Columnar, transitional olivine basalts, including pyroxene-rich variants and basaltic hawaiites, occur at the base of the lava succession at Laggan Bay (Figure 5.10). At Ulva Ferry [NM 445 400] a basaltic hawaiite is exposed in the coastal cliffs and is overlain by an ash which, in places, is altered to a pinkish-grey bole. The ash forms the lower parts of the raised sea cliffs and, although poorly exposed, can be traced northwards and westwards around Laggan Bay. Near Na Torranan [NM 452 415] it attains a thickness of 10 m in places. The ash is overlain by a fissile, mugearite lava flow and the whole sequence is intruded by a mugearite plug, 800 m in diameter. The plug displays vertical flow-banding and forms the headland of Na Torranan and the flat ground to the east. Northward, at Camas an Lagain [NM 448 418], the irregular scoriaceous and rubbly base to the mugearite is exposed above the ash which is much reduced in thickness here.

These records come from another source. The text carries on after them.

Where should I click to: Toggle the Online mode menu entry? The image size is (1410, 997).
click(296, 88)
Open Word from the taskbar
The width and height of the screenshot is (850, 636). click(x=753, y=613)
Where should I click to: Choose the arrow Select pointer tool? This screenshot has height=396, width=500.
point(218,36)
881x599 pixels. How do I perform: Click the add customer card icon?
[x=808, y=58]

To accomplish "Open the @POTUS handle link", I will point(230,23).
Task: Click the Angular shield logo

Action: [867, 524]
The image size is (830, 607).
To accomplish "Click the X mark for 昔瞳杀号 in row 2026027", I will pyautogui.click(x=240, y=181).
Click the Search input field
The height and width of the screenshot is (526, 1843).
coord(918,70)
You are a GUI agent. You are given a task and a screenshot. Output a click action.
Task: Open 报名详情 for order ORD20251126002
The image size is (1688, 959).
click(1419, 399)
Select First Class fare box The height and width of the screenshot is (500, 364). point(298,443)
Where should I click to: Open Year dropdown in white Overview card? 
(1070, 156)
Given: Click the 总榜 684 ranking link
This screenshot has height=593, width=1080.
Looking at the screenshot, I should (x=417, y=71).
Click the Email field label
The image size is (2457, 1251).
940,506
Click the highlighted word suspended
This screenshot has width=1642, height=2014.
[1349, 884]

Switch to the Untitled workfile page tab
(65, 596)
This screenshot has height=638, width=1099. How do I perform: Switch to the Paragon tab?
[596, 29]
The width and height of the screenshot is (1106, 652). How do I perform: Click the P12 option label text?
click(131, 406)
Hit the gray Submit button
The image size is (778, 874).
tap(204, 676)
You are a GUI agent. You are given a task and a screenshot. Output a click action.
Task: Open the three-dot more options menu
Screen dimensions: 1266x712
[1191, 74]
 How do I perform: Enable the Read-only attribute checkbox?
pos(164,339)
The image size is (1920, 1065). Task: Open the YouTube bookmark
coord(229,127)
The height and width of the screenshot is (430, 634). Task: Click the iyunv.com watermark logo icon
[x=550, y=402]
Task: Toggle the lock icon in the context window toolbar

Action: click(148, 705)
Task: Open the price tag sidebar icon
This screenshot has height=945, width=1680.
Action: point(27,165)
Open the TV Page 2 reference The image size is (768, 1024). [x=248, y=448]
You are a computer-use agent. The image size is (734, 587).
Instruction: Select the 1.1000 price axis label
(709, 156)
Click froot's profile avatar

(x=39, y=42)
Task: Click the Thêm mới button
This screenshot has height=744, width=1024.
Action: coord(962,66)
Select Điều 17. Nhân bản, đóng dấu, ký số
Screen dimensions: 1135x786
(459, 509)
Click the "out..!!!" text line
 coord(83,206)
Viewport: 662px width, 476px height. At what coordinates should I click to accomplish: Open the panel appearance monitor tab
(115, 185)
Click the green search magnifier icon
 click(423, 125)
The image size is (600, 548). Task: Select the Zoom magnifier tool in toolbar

A section measured in the Allt an Eas Fors [NM 445 423] is as follows:

thickness
10. olivine basalt 3 m
9. intermittently exposed bole 0.1 m
8. massive, sparsely feldspar-phyric basalt with a vesicular, rubbly base 8–10 m
7. red bole with banded clay-rich upper part 0.4 m
6. scoriaceous lava with reddened top 5 m
(gap in exposures in stream bed 8 m)
5. irregular, platy-jointed transgressive basic sheet 2–5 m
4. pinkish, fissile ash with massive indurated bands 1.5 m
3. columnar mugearite with base and pipe amygdales 12 m
2. main ash band 3–5 m
1. cliff sequence — undetermined 10–12m

South-east of the waterfall [NM 445 422], the mugearite lavas are exposed lower in the cliff sequence and the upper flow bears a close resemblance to that of the Na Torranan vent intrusion.

Interpretation

The site provides fine exposures of alkaline to transitional lavas which include basalts, basaltic hawaiites and more evolved mugearites which Bailey et al. (1924) considered to be close to the base of the Plateau Group lava succession. However, the geology of Ulva suggests that the mugearite could be as much as ten flows above the base; Staffa Magma-Type basalts have not been recorded from Ulva or this site (BGS Sheet 43 (Iona)). The sequence is part of the basalt–hawaiite–mugearite–benmoreite Group I trend of Beckinsale et al. (1978). Evolved lavas such as mugearites are relatively rare in this part of the lava succession and the field evidence here suggests that, although the basaltic lavas were erupted from fissures, the more evolved lavas were erupted from central vents (Beckinsale et al., 1978). The volcanic plug within the site provides such evidence; the vent intrusion could have been the source for the associated mugearite lava and the ash the result of earlier explosive activity which established the vent (Bailey and Anderson, 1925). A significant time interval must have intervened between the eruption of the ash and the mugearite lava, as the upper surface of the ash is weathered to a bole in many places. It appears that the plugs on Mull lie in linear arrays which were probably fissure controlled. The evolved nature of the mugearites suggests that small magma chambers, in which crystal fractionation occurred, were located beneath the plugs along the fissure length. In addition, some basaltic lavas were undoubtedly erupted from vents such as that of 'S Airde Beinn. Similar vents are lacking or rare in the other Hebridean lava fields, although they are common in the Palaeocene lava fields of Antrim where there is a clear association with the regional dyke swarm (Walker, 1959).

Conclusions

The early basaltic and rarer mugearite lavas, ash and the mugearite volcanic plug within this site provide evidence that:

  1. the first lavas erupted on Mull were largely basaltic;
  2. the eruptive style and products were notably different at different times and more-evolved lavas and ash were erupted from explosive central vents located along the regional fissure trend.

Shallow-level magma reservoirs, in which crystal fractionation occurred, probably existed beneath the vents.